__Problem__: Make an exact transcript of the lines in the data below, starting with the one containing "Screen dimensions: 877x659" and going on through the one containing "Click the username (shared param.) label", with both included and the pictures left out.

__Records for this exercise__:
▬▬▬▬▬▬▬▬▬▬

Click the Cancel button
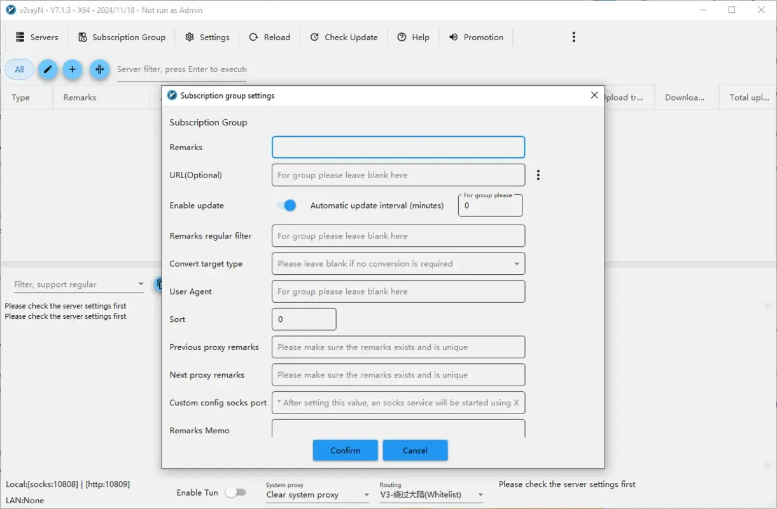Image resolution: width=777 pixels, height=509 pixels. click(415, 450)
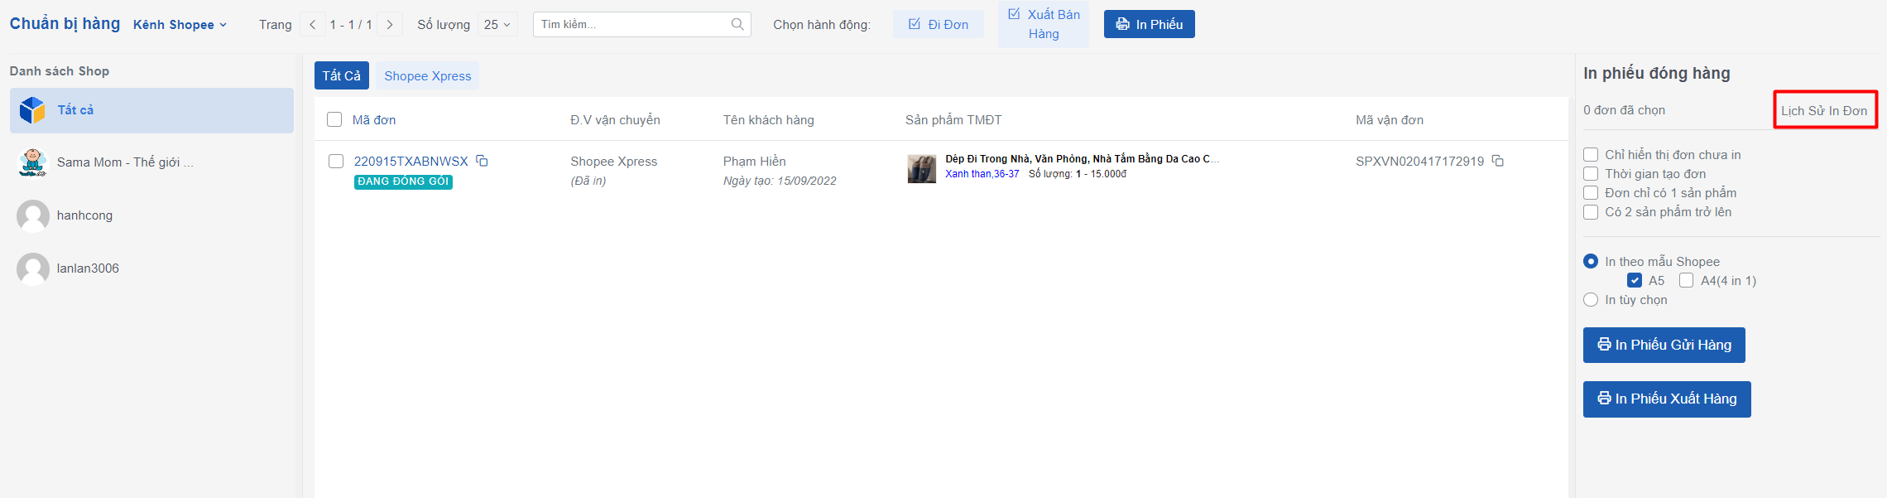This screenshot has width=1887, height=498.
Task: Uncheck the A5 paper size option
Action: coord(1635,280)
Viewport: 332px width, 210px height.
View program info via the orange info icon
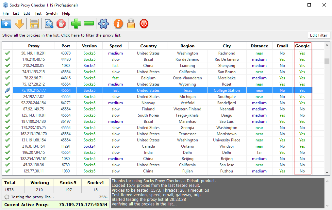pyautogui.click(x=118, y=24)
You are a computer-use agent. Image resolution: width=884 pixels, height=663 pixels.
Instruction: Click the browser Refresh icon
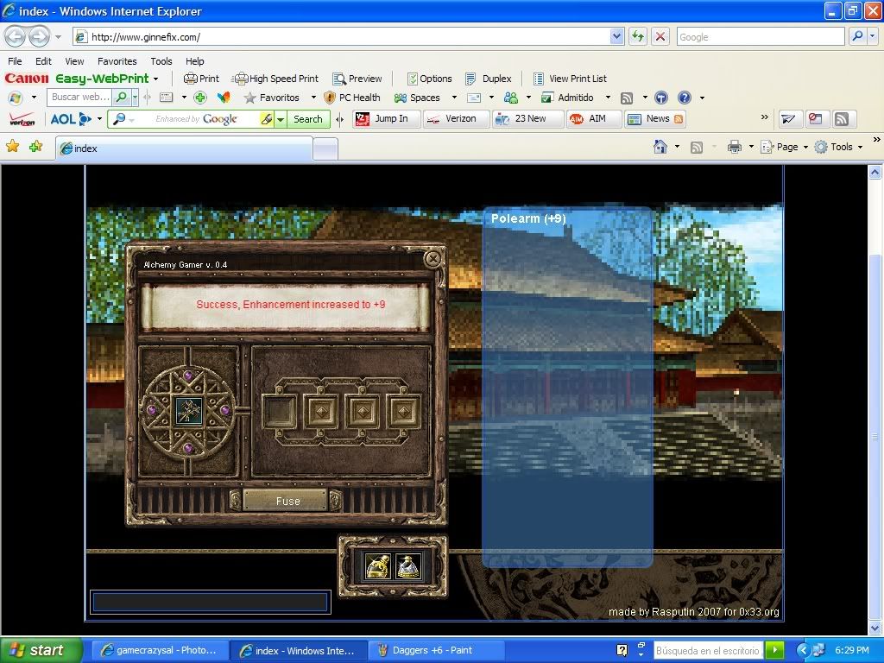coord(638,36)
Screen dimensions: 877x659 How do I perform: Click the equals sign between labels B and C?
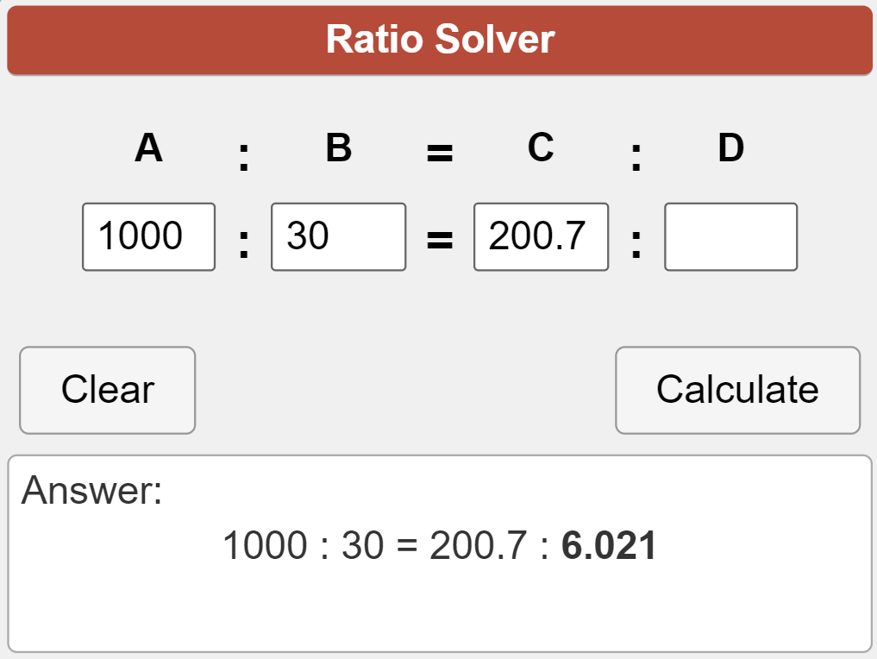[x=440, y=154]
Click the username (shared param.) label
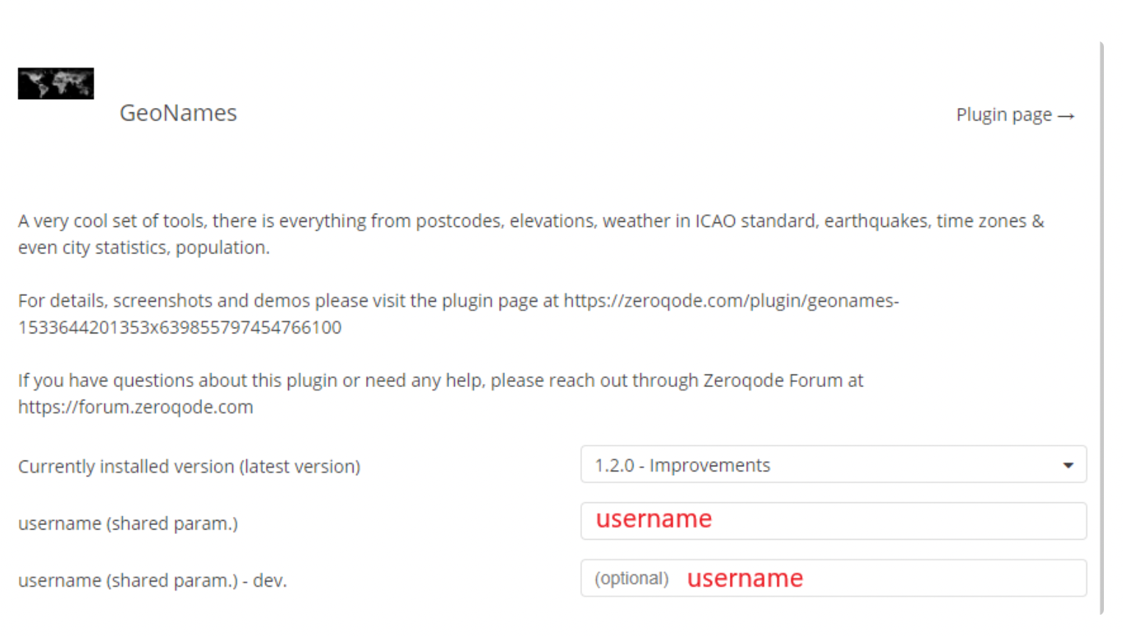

▬▬▬▬▬▬▬▬▬▬

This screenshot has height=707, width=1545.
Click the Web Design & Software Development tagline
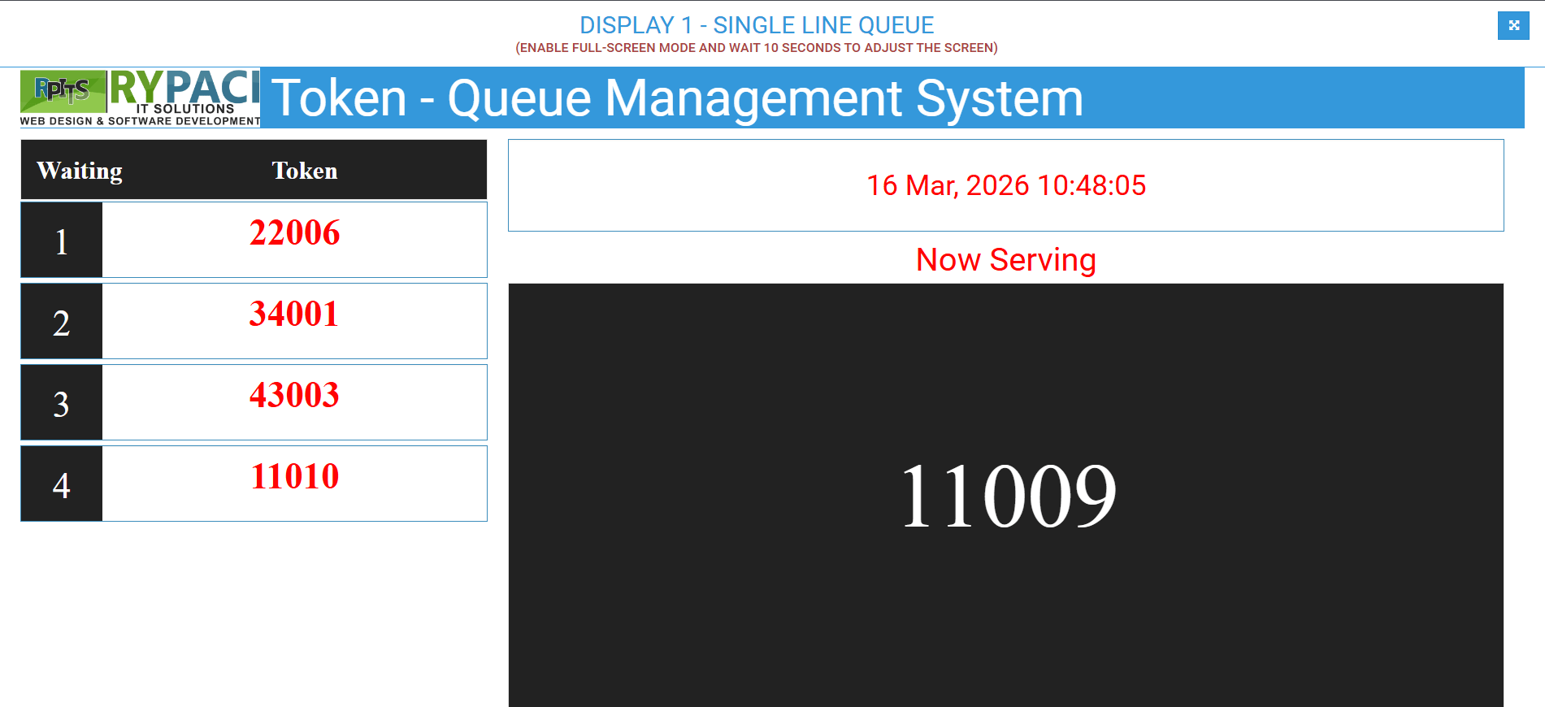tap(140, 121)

▬▬▬▬▬▬▬▬▬▬

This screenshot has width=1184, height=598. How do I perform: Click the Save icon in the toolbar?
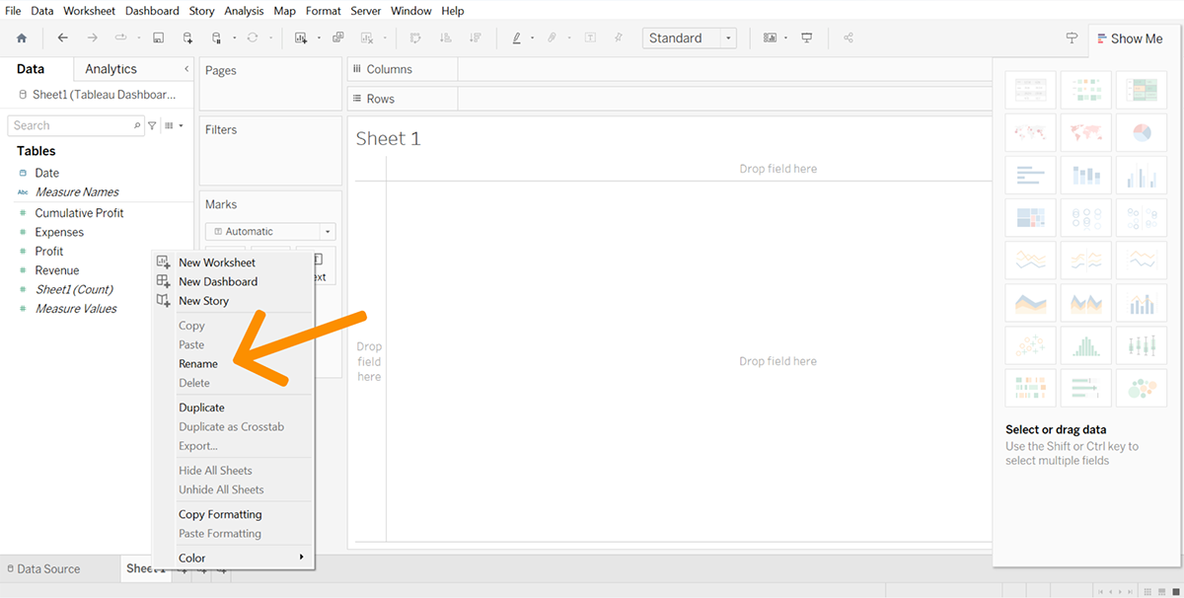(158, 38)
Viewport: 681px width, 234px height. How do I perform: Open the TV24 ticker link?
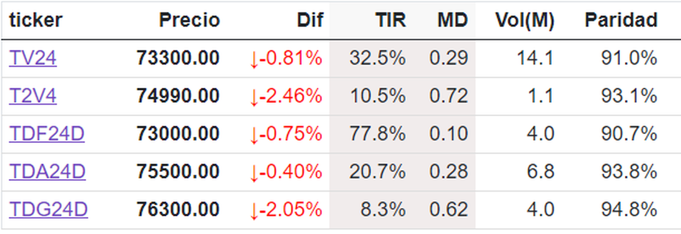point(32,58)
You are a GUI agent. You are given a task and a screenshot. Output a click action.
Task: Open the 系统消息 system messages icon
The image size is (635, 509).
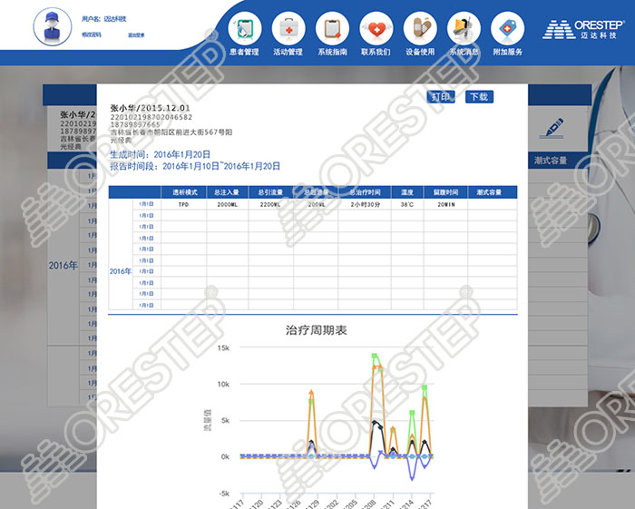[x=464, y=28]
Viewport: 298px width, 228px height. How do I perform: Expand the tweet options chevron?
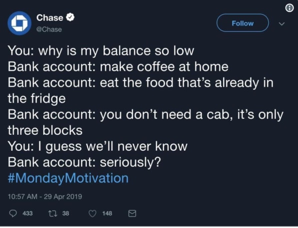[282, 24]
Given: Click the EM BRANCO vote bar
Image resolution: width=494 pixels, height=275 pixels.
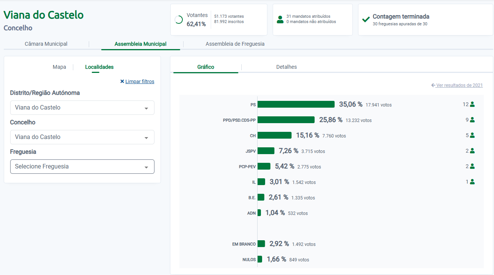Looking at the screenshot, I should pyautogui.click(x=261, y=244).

▬▬▬▬▬▬▬▬▬▬

__Your solution__:
Screen dimensions: 877x659 How do I perform: Click the equals sign between labels B and C?
[x=440, y=154]
Click the username (shared param.) label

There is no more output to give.